Every back-shu
point seems to refer to a single organ, a specific
anatomical unit. So, a question arises: does the Dumai
channel have its own corresponding organ, and if so what
is it?
I discovered what it is, while I was
studying a method to fix in my memory the names and
positions of the back-shu points.
In the picture above you see the back-shu points listed in
the same way you have already seen them many times in
acupuncture book tables.
Like the items on the menu of a good restaurant, every
back-shu point must correspond perfectly to its related
organ.
What is immediately evident in the picture on the right is
that the organs in the thorax are arranged according to a
concentric, onion-like criterion, while in the abdomen the
organs are arranged according to a stack-like criterion, one
on top of the other.
The characteristic movement of the
principal thoracic organs (lungs and heart) is that of a
sponge: taking in and releasing air and blood. Pleura and
pericardium help this movement by the means of negative
pressure. The oesophagus is clearly not a real thoracic
organ because it makes the same movement as the abdominal
organs: they push something downward. Of course I am purely
focusing on the mechanical aspect of the organs physiology.

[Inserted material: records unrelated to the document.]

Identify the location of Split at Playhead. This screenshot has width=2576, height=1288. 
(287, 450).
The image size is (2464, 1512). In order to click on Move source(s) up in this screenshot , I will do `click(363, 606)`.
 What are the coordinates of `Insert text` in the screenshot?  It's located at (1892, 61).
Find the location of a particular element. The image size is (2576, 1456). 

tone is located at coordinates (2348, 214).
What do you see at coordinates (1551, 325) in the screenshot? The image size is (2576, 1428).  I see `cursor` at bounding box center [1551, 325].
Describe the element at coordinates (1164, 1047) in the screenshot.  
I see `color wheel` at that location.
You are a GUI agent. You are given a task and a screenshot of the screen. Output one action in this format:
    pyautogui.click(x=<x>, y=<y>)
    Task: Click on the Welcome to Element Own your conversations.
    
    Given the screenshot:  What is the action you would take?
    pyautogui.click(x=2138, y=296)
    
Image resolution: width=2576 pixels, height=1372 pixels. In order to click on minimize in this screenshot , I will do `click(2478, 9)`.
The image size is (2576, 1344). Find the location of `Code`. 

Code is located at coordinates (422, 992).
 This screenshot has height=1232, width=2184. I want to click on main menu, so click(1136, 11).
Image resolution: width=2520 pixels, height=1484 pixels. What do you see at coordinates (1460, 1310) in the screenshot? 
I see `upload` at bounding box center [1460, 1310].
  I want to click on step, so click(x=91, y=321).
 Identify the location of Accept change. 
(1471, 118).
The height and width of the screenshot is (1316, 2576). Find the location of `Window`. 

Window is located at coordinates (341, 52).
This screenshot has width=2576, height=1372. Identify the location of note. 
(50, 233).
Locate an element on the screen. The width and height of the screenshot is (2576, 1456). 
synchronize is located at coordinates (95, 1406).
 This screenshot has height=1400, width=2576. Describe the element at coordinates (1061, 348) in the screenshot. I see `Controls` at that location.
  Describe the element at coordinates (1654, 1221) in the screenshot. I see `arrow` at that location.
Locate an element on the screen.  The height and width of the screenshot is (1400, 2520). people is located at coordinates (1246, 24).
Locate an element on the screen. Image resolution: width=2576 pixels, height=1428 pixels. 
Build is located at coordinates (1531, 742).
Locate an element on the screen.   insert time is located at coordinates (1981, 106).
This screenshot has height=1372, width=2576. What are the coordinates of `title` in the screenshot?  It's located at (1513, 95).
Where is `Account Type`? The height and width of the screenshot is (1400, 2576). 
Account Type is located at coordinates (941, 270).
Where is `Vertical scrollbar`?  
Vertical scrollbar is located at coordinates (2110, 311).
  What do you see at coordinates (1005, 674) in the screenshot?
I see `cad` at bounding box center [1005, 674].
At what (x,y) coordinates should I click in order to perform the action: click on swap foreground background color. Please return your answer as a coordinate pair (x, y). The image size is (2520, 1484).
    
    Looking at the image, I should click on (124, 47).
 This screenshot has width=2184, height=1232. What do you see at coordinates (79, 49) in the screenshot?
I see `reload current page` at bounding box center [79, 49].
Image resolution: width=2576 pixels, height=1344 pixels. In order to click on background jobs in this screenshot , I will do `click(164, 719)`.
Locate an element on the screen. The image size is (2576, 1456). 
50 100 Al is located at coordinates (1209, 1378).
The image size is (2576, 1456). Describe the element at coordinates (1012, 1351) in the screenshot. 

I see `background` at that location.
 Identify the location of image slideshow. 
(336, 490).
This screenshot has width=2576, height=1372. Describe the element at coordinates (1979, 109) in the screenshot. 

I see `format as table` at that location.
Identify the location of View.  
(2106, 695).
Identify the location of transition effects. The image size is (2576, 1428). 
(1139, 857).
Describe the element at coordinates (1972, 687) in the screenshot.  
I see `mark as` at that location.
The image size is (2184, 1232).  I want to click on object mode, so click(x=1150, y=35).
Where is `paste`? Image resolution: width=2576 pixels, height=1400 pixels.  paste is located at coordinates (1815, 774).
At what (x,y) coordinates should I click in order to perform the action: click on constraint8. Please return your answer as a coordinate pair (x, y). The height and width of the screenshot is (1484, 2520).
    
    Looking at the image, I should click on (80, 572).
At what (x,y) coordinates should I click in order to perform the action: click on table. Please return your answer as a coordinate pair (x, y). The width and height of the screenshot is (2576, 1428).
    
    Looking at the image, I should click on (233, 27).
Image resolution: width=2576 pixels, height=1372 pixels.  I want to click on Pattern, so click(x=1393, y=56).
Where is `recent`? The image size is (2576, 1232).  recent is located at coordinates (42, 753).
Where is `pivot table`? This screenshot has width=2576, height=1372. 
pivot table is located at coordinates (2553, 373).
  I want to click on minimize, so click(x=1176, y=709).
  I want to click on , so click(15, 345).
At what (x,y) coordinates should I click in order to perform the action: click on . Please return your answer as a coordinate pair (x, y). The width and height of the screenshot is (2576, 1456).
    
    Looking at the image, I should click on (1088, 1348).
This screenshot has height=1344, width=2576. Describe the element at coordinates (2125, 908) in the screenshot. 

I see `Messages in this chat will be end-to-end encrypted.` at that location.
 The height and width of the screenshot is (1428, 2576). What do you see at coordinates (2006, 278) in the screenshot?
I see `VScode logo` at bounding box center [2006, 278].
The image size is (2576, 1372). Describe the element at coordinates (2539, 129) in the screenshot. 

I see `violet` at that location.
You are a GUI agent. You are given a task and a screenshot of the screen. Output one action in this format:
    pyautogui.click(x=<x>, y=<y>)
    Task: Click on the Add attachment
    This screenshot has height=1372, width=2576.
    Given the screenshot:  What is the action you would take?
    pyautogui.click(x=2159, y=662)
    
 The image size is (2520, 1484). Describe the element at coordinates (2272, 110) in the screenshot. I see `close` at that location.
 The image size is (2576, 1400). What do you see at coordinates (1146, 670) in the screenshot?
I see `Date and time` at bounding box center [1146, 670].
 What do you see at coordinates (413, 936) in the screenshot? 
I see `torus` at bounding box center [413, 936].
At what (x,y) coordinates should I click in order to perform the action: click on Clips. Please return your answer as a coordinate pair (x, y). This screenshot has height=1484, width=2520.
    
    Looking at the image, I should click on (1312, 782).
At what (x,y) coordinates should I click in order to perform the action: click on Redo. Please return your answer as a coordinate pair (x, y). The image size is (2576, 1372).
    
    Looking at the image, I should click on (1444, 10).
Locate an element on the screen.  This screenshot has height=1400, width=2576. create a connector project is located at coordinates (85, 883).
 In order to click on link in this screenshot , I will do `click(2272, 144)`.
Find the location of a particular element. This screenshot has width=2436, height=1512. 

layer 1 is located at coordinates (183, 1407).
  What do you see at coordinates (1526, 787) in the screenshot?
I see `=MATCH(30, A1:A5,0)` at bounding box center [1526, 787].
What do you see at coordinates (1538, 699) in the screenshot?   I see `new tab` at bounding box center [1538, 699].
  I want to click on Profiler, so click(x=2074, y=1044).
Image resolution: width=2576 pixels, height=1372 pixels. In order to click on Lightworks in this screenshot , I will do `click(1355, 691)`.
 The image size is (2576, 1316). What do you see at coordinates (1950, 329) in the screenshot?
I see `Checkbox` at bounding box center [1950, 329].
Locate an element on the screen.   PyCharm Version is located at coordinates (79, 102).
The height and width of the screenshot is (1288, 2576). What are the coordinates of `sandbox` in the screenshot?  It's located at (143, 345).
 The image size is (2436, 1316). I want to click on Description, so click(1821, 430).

Geshu (back-shu point of the diaphragm) separates the two
different containers and criteria.
The back-shu points of the thorax list the organs on the
basis of their progressive internal position: so first you
meet the skin, the ribs, the pleura (that apparently have
not a point back-shu), feishu (the lung), then jueyinshu (the pericardium),
then xinshu (the heart), then dushu (dumai) and finally
geshu (the diaphragm), the base against which all organs in
the thorax are leaning.
Since the onion-like criterion of the thorax organs
arrangement is anatomically exact, what is the organ
situated within the heart that corresponds to the dumai
back-shu point?
The answer is the "electrical conduction
system of the heart", with its sinoatrial and
atrioventricular nodes, its right and left bundle branches.
It is the "Brain of the Heart".
Sincerely I don’t know if any classic or modern author has
already made the same observation.
In every case it is in tune with both western anatomy and
the Chinese description of the dumai channel path, the
second branch of which "rises inside the lower abdomen,
goes to the umbilicus and ascends to the heart".
So it is easier to memorize the back-shu points in the
thorax. It is enough to remember that feishu, the first one,
is between the 3rd and the 4th thoracic vertebrae, the others come
subsequently. You just follow the onion-like criterion:
the
lung, feishu BL-13 (T3-T4) wraps the pericardium,
the pericardium, jueyinshu BL-14 (T4-T5) wraps the heart,
the heart, xinshu BL-15 (T5-T6) wraps the dumai.
The dumai, dushu BL-16 (T6-T7) or the sinoatrial node "governs" the
heartbeat, the primitive rhythm of life. In a certain sense
it is the most important organ in the body, because it
generates the first sound you can hear in the foetus, when
the person exists but is not yet breathing.
At the end of back-shu points in the thorax there is the
basis, the diafragm, geshu BL-17 (T7-T8).